Records in a dataset
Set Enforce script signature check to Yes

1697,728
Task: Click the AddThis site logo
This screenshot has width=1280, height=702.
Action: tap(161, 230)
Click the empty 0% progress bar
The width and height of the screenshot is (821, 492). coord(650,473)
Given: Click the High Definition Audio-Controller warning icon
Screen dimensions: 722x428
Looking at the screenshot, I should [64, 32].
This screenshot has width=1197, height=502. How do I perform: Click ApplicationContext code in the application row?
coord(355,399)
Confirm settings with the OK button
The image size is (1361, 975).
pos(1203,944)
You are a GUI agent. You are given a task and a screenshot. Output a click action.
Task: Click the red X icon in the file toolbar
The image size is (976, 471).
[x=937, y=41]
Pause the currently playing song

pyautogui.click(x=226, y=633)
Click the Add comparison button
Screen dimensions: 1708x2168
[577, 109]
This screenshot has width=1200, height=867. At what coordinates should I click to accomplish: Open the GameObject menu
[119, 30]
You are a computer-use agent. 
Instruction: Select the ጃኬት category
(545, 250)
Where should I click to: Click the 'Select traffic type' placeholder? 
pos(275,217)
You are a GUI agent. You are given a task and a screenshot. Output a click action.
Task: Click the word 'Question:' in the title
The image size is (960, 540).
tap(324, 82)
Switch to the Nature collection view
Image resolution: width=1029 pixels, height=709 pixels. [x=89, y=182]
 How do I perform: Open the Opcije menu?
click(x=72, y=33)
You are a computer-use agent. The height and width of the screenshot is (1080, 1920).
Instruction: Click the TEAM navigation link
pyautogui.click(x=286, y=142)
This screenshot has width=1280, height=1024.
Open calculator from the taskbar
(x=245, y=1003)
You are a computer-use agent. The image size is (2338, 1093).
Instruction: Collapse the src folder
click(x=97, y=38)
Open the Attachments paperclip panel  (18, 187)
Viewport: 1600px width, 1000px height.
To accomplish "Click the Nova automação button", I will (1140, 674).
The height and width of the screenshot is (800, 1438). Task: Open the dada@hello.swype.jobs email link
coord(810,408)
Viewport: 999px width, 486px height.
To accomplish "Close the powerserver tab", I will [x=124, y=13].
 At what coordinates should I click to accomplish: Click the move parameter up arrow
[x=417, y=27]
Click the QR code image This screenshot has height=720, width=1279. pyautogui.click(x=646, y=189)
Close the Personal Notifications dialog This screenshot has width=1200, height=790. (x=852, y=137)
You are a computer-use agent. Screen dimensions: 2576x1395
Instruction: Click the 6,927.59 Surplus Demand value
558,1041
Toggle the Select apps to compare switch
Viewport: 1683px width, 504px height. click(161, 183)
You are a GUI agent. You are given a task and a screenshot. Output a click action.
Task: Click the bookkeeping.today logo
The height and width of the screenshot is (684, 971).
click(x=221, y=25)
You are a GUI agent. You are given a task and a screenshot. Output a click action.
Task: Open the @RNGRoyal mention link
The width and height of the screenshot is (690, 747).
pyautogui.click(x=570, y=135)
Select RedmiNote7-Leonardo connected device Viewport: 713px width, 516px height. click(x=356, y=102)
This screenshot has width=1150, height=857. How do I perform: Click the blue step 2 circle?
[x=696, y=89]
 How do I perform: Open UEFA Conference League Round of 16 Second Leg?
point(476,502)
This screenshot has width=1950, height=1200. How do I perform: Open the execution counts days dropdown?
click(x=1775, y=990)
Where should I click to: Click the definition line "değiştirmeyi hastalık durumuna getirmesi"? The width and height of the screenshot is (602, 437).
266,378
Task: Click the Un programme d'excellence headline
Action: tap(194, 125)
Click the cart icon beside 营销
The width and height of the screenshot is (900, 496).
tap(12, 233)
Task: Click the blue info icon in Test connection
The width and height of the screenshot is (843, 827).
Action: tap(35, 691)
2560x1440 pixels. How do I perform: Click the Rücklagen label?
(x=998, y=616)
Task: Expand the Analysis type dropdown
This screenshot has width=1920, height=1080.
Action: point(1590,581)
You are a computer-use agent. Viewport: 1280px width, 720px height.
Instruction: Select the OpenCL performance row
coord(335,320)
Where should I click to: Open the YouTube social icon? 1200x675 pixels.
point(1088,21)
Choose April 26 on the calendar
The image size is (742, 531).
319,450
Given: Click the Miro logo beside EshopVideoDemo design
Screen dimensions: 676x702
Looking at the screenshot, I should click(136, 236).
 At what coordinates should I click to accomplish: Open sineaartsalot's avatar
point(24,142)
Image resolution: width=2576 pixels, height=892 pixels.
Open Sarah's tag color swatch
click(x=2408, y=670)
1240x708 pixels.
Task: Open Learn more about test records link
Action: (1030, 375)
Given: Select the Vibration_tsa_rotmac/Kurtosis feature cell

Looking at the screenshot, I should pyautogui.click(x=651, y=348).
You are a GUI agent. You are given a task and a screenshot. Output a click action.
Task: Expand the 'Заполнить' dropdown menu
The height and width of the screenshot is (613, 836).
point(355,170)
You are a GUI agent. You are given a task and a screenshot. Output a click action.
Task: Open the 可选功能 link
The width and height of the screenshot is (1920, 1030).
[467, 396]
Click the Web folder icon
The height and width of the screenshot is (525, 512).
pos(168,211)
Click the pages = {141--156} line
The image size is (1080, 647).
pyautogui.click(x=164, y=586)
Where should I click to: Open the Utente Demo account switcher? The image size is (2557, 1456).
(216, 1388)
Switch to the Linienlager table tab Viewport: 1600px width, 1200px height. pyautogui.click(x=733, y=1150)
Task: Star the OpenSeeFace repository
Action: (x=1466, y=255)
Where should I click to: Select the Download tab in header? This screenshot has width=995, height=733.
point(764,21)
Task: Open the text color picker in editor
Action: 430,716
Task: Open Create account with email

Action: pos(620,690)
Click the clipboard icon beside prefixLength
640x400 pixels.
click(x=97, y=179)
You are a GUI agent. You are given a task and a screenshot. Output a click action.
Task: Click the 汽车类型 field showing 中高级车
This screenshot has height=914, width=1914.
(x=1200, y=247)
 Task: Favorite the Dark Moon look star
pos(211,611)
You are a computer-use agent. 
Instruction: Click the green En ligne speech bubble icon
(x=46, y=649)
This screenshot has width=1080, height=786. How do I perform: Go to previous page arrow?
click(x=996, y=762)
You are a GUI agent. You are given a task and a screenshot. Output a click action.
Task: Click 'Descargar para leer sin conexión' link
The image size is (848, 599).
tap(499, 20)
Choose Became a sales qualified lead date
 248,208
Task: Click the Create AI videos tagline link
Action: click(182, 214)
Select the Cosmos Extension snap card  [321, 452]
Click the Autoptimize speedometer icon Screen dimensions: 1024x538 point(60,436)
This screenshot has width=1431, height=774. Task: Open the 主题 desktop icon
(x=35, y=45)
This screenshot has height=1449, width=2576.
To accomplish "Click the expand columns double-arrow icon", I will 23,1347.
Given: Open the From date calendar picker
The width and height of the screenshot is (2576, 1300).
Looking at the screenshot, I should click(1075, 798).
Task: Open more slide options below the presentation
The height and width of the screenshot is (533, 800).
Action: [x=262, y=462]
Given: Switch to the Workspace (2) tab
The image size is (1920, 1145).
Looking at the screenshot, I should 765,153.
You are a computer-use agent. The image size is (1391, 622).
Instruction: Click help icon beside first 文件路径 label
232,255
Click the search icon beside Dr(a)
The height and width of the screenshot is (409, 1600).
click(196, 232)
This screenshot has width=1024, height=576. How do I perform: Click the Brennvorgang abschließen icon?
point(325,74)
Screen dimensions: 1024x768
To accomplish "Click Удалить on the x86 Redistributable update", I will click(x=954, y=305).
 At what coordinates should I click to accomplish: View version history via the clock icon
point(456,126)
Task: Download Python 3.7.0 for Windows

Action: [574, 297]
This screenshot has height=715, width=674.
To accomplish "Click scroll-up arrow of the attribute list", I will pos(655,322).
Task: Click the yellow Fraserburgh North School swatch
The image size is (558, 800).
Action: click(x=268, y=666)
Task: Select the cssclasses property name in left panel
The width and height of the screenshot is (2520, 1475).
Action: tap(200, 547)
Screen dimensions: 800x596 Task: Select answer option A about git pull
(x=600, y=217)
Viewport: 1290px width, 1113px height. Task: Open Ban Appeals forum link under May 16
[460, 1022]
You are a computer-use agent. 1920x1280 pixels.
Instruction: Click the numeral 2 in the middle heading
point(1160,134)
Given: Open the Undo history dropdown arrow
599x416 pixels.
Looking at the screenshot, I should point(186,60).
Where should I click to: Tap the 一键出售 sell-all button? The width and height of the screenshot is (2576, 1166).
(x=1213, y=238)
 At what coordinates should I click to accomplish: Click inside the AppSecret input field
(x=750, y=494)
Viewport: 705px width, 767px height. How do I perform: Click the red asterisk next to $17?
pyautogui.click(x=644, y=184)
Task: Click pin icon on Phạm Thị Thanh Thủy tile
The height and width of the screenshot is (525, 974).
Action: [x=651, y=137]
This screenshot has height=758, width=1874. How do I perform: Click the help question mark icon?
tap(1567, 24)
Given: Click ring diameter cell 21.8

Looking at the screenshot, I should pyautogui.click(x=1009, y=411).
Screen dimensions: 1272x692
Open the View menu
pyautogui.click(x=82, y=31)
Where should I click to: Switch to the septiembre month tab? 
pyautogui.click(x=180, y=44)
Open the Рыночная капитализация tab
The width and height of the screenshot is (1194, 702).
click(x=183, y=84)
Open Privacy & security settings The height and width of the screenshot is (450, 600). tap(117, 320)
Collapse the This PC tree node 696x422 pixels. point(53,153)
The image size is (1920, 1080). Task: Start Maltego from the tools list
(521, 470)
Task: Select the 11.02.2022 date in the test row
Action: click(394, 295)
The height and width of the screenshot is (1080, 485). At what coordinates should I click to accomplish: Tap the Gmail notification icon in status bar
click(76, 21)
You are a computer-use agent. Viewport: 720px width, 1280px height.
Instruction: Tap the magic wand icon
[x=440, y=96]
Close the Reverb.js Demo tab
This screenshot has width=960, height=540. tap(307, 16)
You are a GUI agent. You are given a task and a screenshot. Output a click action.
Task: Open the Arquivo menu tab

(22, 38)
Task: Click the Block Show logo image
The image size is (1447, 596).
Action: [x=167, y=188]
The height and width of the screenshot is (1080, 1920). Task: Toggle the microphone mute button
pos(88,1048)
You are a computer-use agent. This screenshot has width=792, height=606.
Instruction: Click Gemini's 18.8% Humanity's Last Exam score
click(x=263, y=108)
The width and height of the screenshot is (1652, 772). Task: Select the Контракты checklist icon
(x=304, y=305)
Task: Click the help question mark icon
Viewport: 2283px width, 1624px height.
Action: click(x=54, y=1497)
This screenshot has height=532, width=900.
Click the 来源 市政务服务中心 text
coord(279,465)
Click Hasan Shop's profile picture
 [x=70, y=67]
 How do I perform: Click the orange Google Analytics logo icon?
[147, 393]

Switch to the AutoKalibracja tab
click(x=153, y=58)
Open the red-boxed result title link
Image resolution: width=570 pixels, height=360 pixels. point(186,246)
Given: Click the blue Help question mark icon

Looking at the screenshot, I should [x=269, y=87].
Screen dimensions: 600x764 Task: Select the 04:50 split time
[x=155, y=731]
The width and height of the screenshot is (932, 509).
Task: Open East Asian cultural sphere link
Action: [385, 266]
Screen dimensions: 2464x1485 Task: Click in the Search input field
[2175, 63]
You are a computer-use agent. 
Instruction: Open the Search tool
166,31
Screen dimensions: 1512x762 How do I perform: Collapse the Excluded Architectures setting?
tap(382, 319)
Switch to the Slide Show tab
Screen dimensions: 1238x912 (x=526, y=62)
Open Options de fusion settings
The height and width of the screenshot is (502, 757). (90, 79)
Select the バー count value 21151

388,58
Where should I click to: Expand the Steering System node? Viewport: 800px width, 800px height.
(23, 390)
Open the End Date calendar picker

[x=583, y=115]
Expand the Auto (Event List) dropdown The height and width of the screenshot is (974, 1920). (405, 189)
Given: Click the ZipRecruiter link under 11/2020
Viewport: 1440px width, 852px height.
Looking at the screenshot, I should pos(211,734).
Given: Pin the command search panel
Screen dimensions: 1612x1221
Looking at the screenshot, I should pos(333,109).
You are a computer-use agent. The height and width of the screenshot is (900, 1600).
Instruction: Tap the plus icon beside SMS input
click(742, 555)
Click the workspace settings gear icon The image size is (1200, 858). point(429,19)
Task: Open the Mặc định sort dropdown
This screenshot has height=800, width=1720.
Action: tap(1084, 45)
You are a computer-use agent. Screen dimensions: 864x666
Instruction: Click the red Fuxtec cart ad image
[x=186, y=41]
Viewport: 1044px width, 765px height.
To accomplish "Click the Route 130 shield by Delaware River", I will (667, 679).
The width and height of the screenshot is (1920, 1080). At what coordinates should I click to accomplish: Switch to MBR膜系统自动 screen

» TASK GOAL: Copy the lines from the line with "This screenshot has width=1150, height=857." up to and including the line with "(x=998, y=616)", substituting "How can I carry out" for "How do I perform" and leaving everything else unchanged.

» RESULT BELOW:
This screenshot has width=1150, height=857. How can I carry out: Click the blue step 2 circle?
[x=696, y=89]
 How can I carry out: Open UEFA Conference League Round of 16 Second Leg?
point(476,502)
This screenshot has width=1950, height=1200. How can I carry out: Open the execution counts days dropdown?
click(x=1775, y=990)
Where should I click to: Click the definition line "değiştirmeyi hastalık durumuna getirmesi"? The width and height of the screenshot is (602, 437).
266,378
Task: Click the Un programme d'excellence headline
Action: tap(194, 125)
Click the cart icon beside 营销
The width and height of the screenshot is (900, 496).
tap(12, 233)
Task: Click the blue info icon in Test connection
The width and height of the screenshot is (843, 827).
Action: tap(35, 691)
2560x1440 pixels. How can I carry out: Click the Rücklagen label?
(x=998, y=616)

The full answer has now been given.